Apache Kafka® is the backbone of modern data platforms, allowing data to flow to where it is needed. Kafka Connect is the magic that enables the integration of Apache Kafka with a wide selection of different technologies as data sources or sinks by defining a few rows in a JSON configuration file.
Sometimes, Apache Kafka® Connect might appear as dark magic: its plethora of connectors with partially overlapping functionality, the inconsistent configurations parameters and vague error messages might give the feeling of a hidden art behind the tool. Therefore, specifically if you’re new in this field, some Kafka Connect configuration tips can make you go from willing to sacrifice a cockroach to the connect gods to a perfectly working and reliable streaming pipeline.
Tip #0: The basic rule
Before jumping to the tips, we need to share the fundamental law of becoming an Apache Kafka® Connect magician: WE NEED TO READ THE MANUAL!
Apache Kafka® Connect is solving a complex integration problem, and doing a great job in taking part of the complexity away. Still, the space is huge, with a great variety of technologies and several partially overlapping connectors solving similar integration problems.
Our first duty to become the next Kafka Connect Houdini is to browse for information, understand which connectors exist for the integration problem we’re trying to solve and read their instructions carefully to evaluate their usage for our case.
Now, it’s officially time to start with the tips!
Tip #1: Prepare the data landing ground
Like magicians use their hats to store rabbits for their tricks, we need to prepare a soft cushion for our data to land properly. Whether we’re sourcing or sinking data from Apache Kafka®, we should pre-create all the data structures needed to receive the data.

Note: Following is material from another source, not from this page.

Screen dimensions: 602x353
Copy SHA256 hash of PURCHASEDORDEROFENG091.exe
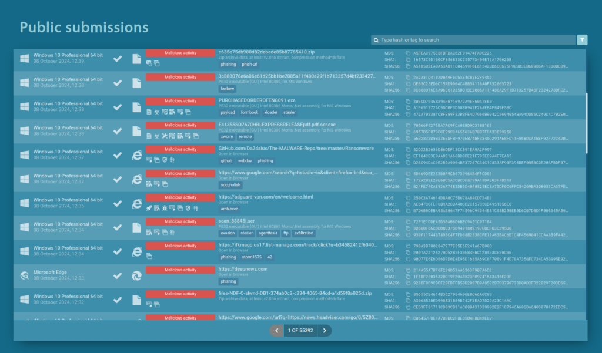pos(408,115)
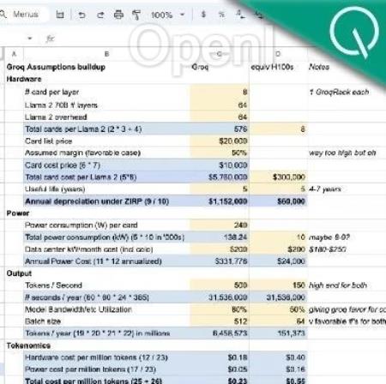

Most of the time, we will be offered some shortcuts in the form of
auto.evolve, delegating to Apache Kafka® Connect the target topic or table creation. However, by doing so we lose control of these artifacts, which could generate problems on the downstream data pipelines. For instance, Kafka Connect will generate a topic with default partition count, or tables without the partitioning you have in mind. Therefore the suggestion is: read the documentation carefully and pre-create the necessary landing spots accordingly.
If, after reading the documentation, we’re still unsure where the data will land, then we can create a test environment, enable
auto.create and take note of which artifacts are created so we can properly define them in production.
Tip #2: Evaluate the benefits, limits and risks of the various connectors
Like magicians needing to learn all the spells to perform tricks, we need to gather similar knowledge of the Apache Kafka® Connect space. As mentioned above, Kafka Connect is an amazing and wide space, with different connectors solving similar problems in slightly different methods.
Part of working successfully with Kafka Connect is understanding what possible connectors are solving the integration problem we are facing, understanding the benefits, their technical and licensing limits and related risks. Once we have a clear map of the options, we can choose the best one for our needs.
A practical example; to source database data into Apache Kafka® we have two choices: a polling mechanism based on JDBC queries or the Debezium push mechanism. Both seem valid alternatives, but when you start pushing the boundaries the JDBC solution shows its limits. Knowing the limits of a solution will help us make a better choice.
Tip #3: Check the pre-requisites
Magicians need to check they have all the listed ingredients for their potions. To build a successful connector, we need to take the same care in validating that all the prerequisites are satisfied!
First of all, Apache Kafka® Connect is Java-based, therefore to run a specific connector we need to put all the required JAR dependencies in exactly the right folder (check out the case for Twitter). This is quite a task by itself and is where using managed platforms like Aiven for Apache Kafka® Connect can help by removing the friction.
Once dependencies are sorted, we still need to properly test that everything we need is there:
Check the network paths: can we ping the database? is the Google Cloud Storage accessible from the Kafka Connect cluster?
Evaluate the credentials and privileges: can the user login? can it read from the table or write to the S3 bucket?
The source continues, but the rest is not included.